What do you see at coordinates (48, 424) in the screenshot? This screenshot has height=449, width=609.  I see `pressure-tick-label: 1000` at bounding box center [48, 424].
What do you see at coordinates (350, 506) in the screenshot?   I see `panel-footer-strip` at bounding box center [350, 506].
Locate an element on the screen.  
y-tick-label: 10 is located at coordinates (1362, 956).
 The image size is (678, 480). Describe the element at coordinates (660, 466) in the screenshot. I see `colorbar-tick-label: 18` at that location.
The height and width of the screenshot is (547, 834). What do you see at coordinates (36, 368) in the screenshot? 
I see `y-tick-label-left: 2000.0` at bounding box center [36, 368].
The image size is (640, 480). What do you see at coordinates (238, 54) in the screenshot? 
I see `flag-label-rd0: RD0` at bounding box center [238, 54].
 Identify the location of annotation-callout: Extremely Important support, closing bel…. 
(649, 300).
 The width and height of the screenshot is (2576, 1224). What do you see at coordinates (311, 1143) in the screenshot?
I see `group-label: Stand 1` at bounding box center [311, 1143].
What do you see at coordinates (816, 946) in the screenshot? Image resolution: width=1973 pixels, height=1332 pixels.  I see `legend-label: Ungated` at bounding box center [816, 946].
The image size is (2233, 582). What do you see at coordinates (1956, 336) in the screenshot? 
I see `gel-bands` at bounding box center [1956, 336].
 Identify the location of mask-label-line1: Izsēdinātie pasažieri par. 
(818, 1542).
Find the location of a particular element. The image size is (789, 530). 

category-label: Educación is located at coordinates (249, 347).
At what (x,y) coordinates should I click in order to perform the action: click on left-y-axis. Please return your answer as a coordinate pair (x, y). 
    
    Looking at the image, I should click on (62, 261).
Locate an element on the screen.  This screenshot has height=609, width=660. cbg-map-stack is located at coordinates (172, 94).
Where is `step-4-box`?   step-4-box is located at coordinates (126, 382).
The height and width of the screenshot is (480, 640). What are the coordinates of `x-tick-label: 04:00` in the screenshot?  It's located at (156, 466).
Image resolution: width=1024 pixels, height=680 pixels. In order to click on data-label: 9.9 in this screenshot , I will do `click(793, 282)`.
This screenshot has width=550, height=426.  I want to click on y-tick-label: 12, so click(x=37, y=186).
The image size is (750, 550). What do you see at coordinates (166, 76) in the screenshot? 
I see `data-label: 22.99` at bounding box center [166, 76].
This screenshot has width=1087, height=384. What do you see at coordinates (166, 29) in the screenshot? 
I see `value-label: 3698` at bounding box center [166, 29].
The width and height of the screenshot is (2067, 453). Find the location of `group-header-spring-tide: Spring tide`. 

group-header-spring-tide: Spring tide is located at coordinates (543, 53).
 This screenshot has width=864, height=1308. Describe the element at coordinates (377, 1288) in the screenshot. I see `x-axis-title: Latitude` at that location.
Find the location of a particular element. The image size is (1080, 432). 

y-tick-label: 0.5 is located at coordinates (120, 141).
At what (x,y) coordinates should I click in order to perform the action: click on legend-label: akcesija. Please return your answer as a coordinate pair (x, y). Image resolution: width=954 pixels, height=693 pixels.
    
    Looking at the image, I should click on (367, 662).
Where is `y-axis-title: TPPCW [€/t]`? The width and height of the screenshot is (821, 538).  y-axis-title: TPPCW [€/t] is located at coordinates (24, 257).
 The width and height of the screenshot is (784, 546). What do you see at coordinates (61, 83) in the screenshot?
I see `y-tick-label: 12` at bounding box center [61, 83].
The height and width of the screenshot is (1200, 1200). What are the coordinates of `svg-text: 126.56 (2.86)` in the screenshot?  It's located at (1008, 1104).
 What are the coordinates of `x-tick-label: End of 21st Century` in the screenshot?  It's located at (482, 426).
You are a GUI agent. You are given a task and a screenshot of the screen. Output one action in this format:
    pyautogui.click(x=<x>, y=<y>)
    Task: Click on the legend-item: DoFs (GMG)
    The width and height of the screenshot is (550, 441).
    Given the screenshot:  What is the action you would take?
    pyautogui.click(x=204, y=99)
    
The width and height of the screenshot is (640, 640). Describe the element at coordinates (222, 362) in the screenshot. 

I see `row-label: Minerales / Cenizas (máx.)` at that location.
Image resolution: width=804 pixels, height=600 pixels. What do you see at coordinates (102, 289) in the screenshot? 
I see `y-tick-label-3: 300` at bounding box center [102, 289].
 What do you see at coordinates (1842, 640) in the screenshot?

☆ ☆ ☆ ☆ ☆ ☆ ☆

_Exercise prompt:_ Copy all of the data above line for line, without changing any character.

_Exercise solution:_
What do you see at coordinates (48, 424) in the screenshot? This screenshot has height=449, width=609.  I see `pressure-tick-label: 1000` at bounding box center [48, 424].
What do you see at coordinates (350, 506) in the screenshot?   I see `panel-footer-strip` at bounding box center [350, 506].
Locate an element on the screen.  
y-tick-label: 10 is located at coordinates (1362, 956).
 The image size is (678, 480). Describe the element at coordinates (660, 466) in the screenshot. I see `colorbar-tick-label: 18` at that location.
The height and width of the screenshot is (547, 834). What do you see at coordinates (36, 368) in the screenshot? 
I see `y-tick-label-left: 2000.0` at bounding box center [36, 368].
The image size is (640, 480). What do you see at coordinates (238, 54) in the screenshot? 
I see `flag-label-rd0: RD0` at bounding box center [238, 54].
 Identify the location of annotation-callout: Extremely Important support, closing bel…. 
(649, 300).
 The width and height of the screenshot is (2576, 1224). What do you see at coordinates (311, 1143) in the screenshot?
I see `group-label: Stand 1` at bounding box center [311, 1143].
What do you see at coordinates (816, 946) in the screenshot? Image resolution: width=1973 pixels, height=1332 pixels.  I see `legend-label: Ungated` at bounding box center [816, 946].
The image size is (2233, 582). What do you see at coordinates (1956, 336) in the screenshot? 
I see `gel-bands` at bounding box center [1956, 336].
 Identify the location of mask-label-line1: Izsēdinātie pasažieri par. 
(818, 1542).
Find the location of a particular element. The image size is (789, 530). 

category-label: Educación is located at coordinates (249, 347).
At what (x,y) coordinates should I click in order to perform the action: click on left-y-axis. Please return your answer as a coordinate pair (x, y). 
    
    Looking at the image, I should click on (62, 261).
Locate an element on the screen.  This screenshot has height=609, width=660. cbg-map-stack is located at coordinates (172, 94).
Where is `step-4-box`?   step-4-box is located at coordinates (126, 382).
The height and width of the screenshot is (480, 640). What are the coordinates of `x-tick-label: 04:00` in the screenshot?  It's located at (156, 466).
Image resolution: width=1024 pixels, height=680 pixels. In order to click on data-label: 9.9 in this screenshot , I will do `click(793, 282)`.
This screenshot has width=550, height=426.  I want to click on y-tick-label: 12, so click(x=37, y=186).
The image size is (750, 550). What do you see at coordinates (166, 76) in the screenshot? 
I see `data-label: 22.99` at bounding box center [166, 76].
This screenshot has width=1087, height=384. What do you see at coordinates (166, 29) in the screenshot? 
I see `value-label: 3698` at bounding box center [166, 29].
The width and height of the screenshot is (2067, 453). Find the location of `group-header-spring-tide: Spring tide`. 

group-header-spring-tide: Spring tide is located at coordinates (543, 53).
 This screenshot has width=864, height=1308. Describe the element at coordinates (377, 1288) in the screenshot. I see `x-axis-title: Latitude` at that location.
Find the location of a particular element. The image size is (1080, 432). 

y-tick-label: 0.5 is located at coordinates (120, 141).
At what (x,y) coordinates should I click in order to perform the action: click on legend-label: akcesija. Please return your answer as a coordinate pair (x, y). Image resolution: width=954 pixels, height=693 pixels.
    
    Looking at the image, I should click on (367, 662).
Where is `y-axis-title: TPPCW [€/t]`? The width and height of the screenshot is (821, 538).  y-axis-title: TPPCW [€/t] is located at coordinates (24, 257).
 The width and height of the screenshot is (784, 546). What do you see at coordinates (61, 83) in the screenshot?
I see `y-tick-label: 12` at bounding box center [61, 83].
The height and width of the screenshot is (1200, 1200). What are the coordinates of `svg-text: 126.56 (2.86)` in the screenshot?  It's located at (1008, 1104).
 What are the coordinates of `x-tick-label: End of 21st Century` in the screenshot?  It's located at (482, 426).
You are a GUI agent. You are given a task and a screenshot of the screen. Output one action in this format:
    pyautogui.click(x=<x>, y=<y>)
    Task: Click on the legend-item: DoFs (GMG)
    The width and height of the screenshot is (550, 441).
    Given the screenshot:  What is the action you would take?
    pyautogui.click(x=204, y=99)
    
The width and height of the screenshot is (640, 640). Describe the element at coordinates (222, 362) in the screenshot. 

I see `row-label: Minerales / Cenizas (máx.)` at that location.
Image resolution: width=804 pixels, height=600 pixels. What do you see at coordinates (102, 289) in the screenshot? 
I see `y-tick-label-3: 300` at bounding box center [102, 289].
 What do you see at coordinates (1842, 640) in the screenshot?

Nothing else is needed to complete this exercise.